Veeva to Hire 200 Engineers in Boston Amid Push for COVID Vaccine

The Bay Area-headquartered software company is looking to Boston tech talent to help build out its suite of clinical trial features.

Written by Ellen Glover
Published on Oct. 12, 2020
Veeva to Hire 200 Engineers in Boston Amid Push for COVID Vaccine
SF-based Veeva is hiring 200 Boston-based software engineers amid push to produce a COVID vaccine
Photo: Shutterstock

As pharmaceutical companies race to produce a COVID-19 vaccine, safe clinical trials are essential. This means these trials have had to digitize quickly and go remote.

This rapid digitization of the clinical trial space means pharmaceutical companies need new tools to better manage, coordinate and communicate with their patients, which is where software company Veeva — specifically, its MyVeeva and SiteVault tools — comes into play.

“The idea of a remote clinical trial has been around for 10 years, COVID has just kind of accelerated it,” Henry Levy, a general manager at Veeva, told Built In. “[Before COVID] maybe 1 to 2 percent of trials were leveraging a remote component. During COVID it’s probably gone up to 70, 80, 90 percent. I think that, post-COVID, you’re going to see an acceleration of this.”

While Veeva has been building software for the pharmaceutical industry for more than 14 years, working with major brands including Pfizer and Abbott, it has really accelerated its work in the clinical trial space just this year. SiteVault automates the flow of all the information and documentation that gets produced in a clinical trial. MyVeeva, which is currently in production and will launch later this year, will provide a space where clinical trial doctors, patients and research coordinators can communicate and collaborate through audio and video, reducing the need for in-person visits.

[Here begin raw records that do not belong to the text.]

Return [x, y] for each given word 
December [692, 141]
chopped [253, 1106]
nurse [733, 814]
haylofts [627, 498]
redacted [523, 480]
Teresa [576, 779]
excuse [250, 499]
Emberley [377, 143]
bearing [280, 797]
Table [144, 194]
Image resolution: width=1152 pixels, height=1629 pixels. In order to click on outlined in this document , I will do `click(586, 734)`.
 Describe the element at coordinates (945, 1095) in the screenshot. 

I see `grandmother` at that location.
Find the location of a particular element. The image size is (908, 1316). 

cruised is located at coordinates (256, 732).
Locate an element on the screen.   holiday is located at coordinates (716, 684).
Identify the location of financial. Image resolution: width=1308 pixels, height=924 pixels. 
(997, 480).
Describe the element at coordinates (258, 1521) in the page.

Levy says SiteVault is currently available and has already proven itself useful amid the COVID-19 pandemic. More than 500 sites are currently using it, including many for remote monitoring, an indicator that the industry is shifting, finding new ways to expedite and digitize what is ordinarily a very time-consuming and demanding process.

To be clear though, Levy says this tool and others like it will not eradicate the need for in-person clinical trials, nor should it. That is still a vital part of the clinical trial process. However, it could streamline it, bringing a process that usually takes 10 to 15 visits down to maybe six, with telemedicine check-ups where patients monitor their vitals virtually in between.

“COVID, I hope, will have a positive effect of making clinical trials more patient centric and reduce the patient burden, which means that maybe more patients will participate, which is the goal,” Levy said.

To help with this goal, Veeva plans to hire 200 software developers in the next several months, who will further build out its suite of clinical trial features. Although the company is headquartered in the Bay Area, Veeva has decided to do much of its recruiting here in Boston.

“Boston is an incredibly dynamic city that has evolved into almost a bit of a mecca for the biotech industry,” Levy said. “A lot of amazing things have happened in Boston. [Veeva has] evolved from being just a software company to really being a life sciences-focused software company, and being in Boston really solidifies that.”

This expansion into Boston is part of a larger hiring push at Veeva. A spokesperson told Built In that the company hopes to hire 10,000 employees in the next five years, with more than 900 open positions right now at its offices in California and around the world, most of which are full-time and remote-work friendly.